Date of Award


Document Type

Doctoral Thesis

Degree Name

Doctor of Philosophy


School of Mechanical, Electrical & Process Engineering

First Advisor

Professor Ger Kelly

Second Advisor

Paul D. O'Sullivan


The cleanroom design engineers use the guidelines tables, in which the Air Change Rates (ACHs) are determined based on the room cleanliness class. These guidelines are based on experience and do not fully address many other critical variables that influence the particulate level and particle distribution. These simplified approaches could often cause significant energy waste. In the last five decades, a number of mathematical models were developed to determine the airflow required in cleanrooms. As a consequence of the approximation of many critical variables in these models, these models can only be used as a qualitative indicator of the airflow required due to approximation. As a result of the lack of accurate mathematical models, these guidelines are still in operation today.

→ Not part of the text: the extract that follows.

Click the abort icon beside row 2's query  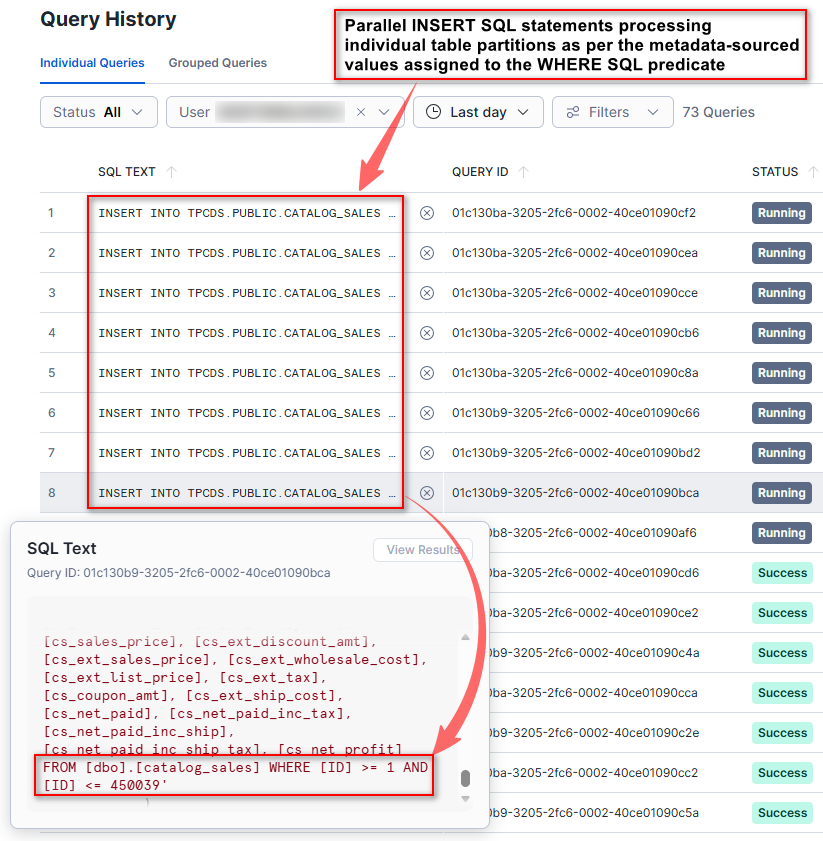tap(425, 253)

The main objective of this work is to quantitatively investigate the most significant variables that influence the particulate concentration levels inside a grade C cleanrooms using Computational Fluid Dynamics (CFD) techniques. The CFD model was developed and verified using the Grid Independence Index method (GCl). The accuracy of the Eulerian-Lagrangian simulation was evaluated by comparison with published experimental data.

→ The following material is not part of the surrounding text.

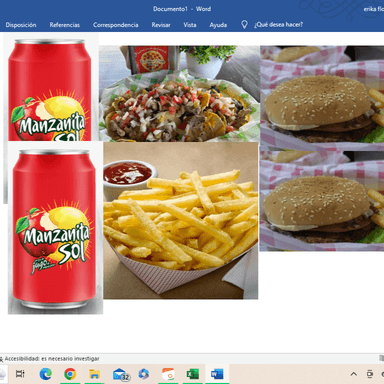Viewport: 384px width, 384px height.
Task: Select the french fries picture
Action: point(181,220)
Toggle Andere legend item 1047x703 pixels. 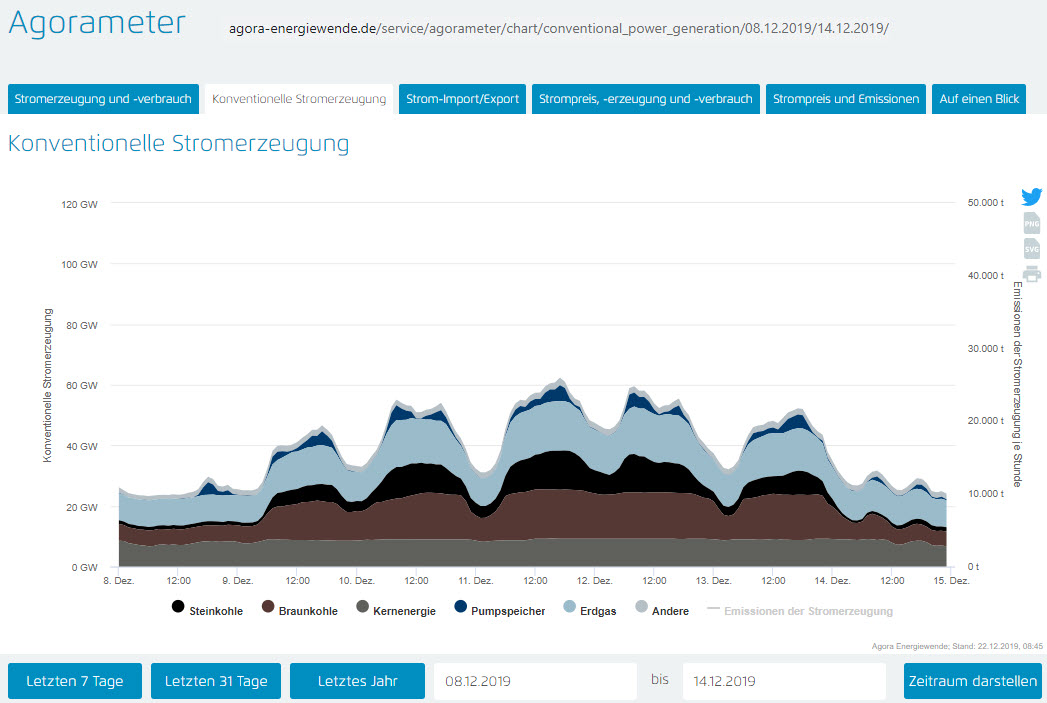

In achieving this objective, the European Union Guide to Good Manufacturing Practice (EU GGMP) has been adopted by imposing constraints on the CFD models variable parameter space. The method involves, the definition of a reduced parameter state space using both Dimensional Analysis Buckingham — n theorem, and Design of Experi- ment(DOE). Statistical software “Minitab 17” was used to generate the design matrix, as well as, to develop the response mathematical model.

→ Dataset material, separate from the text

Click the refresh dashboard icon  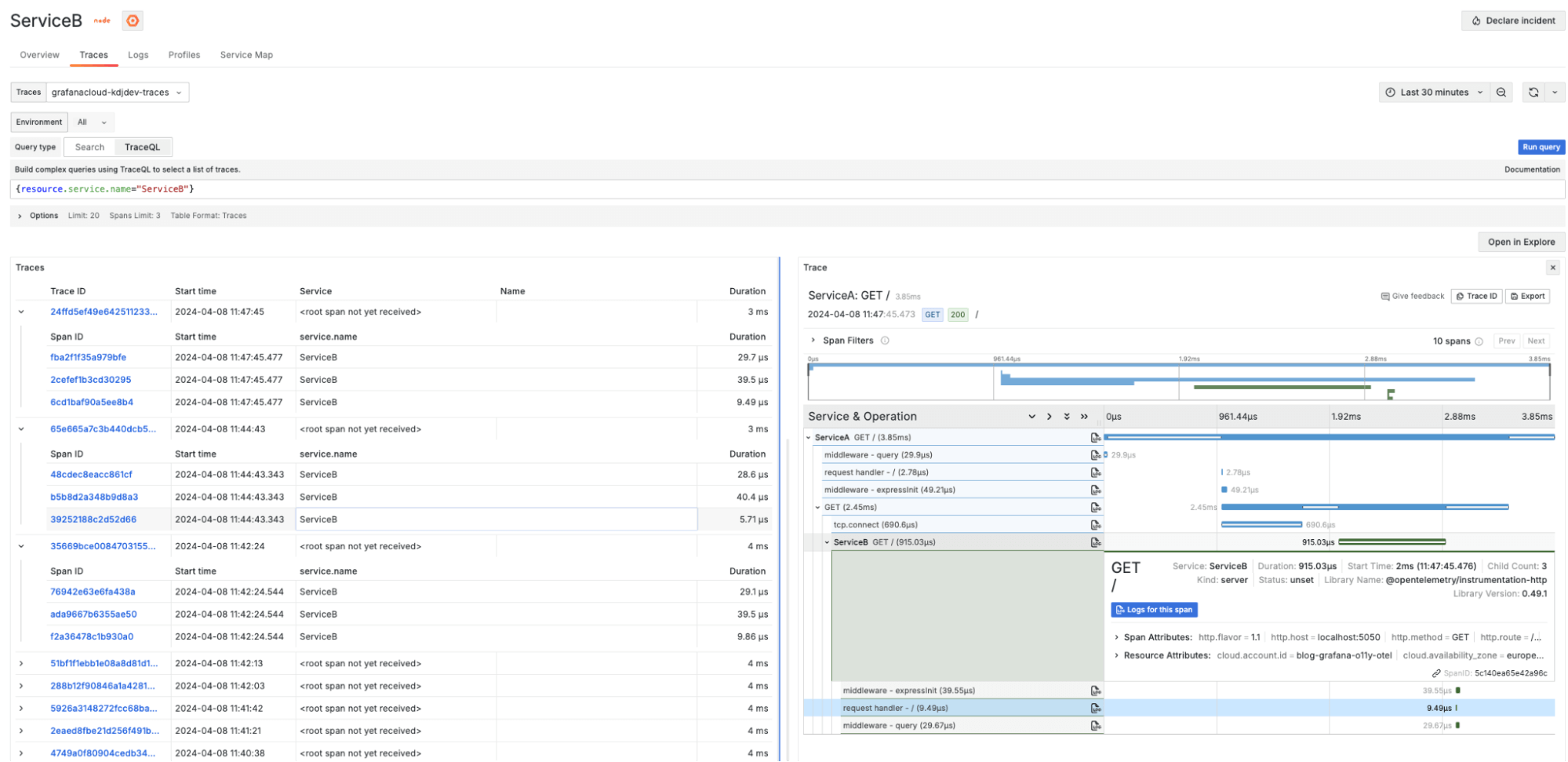coord(1533,93)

The work completed in this thesis shows that the particle mass concentration rate in the model room can be controlled by a number of parameters depending on the particle size. For fine particles of size 0.5 μm the particle mass concentration rate can be controlled by varying the inlet supply and outlet exhaust configurations. For a coarse particle of size 5.0 μm diameter, the gowning regimes, as well as the location of the outlet exhausts in terms of high or low sidewall level, play a significant role in reducing the particle mass concentration in the room. Also, it was found that the effectiveness of increasing the inlet air velocity in reducing the particle mass concentration rate depends on the outlet exhaust locations at a sidewall level and particle density.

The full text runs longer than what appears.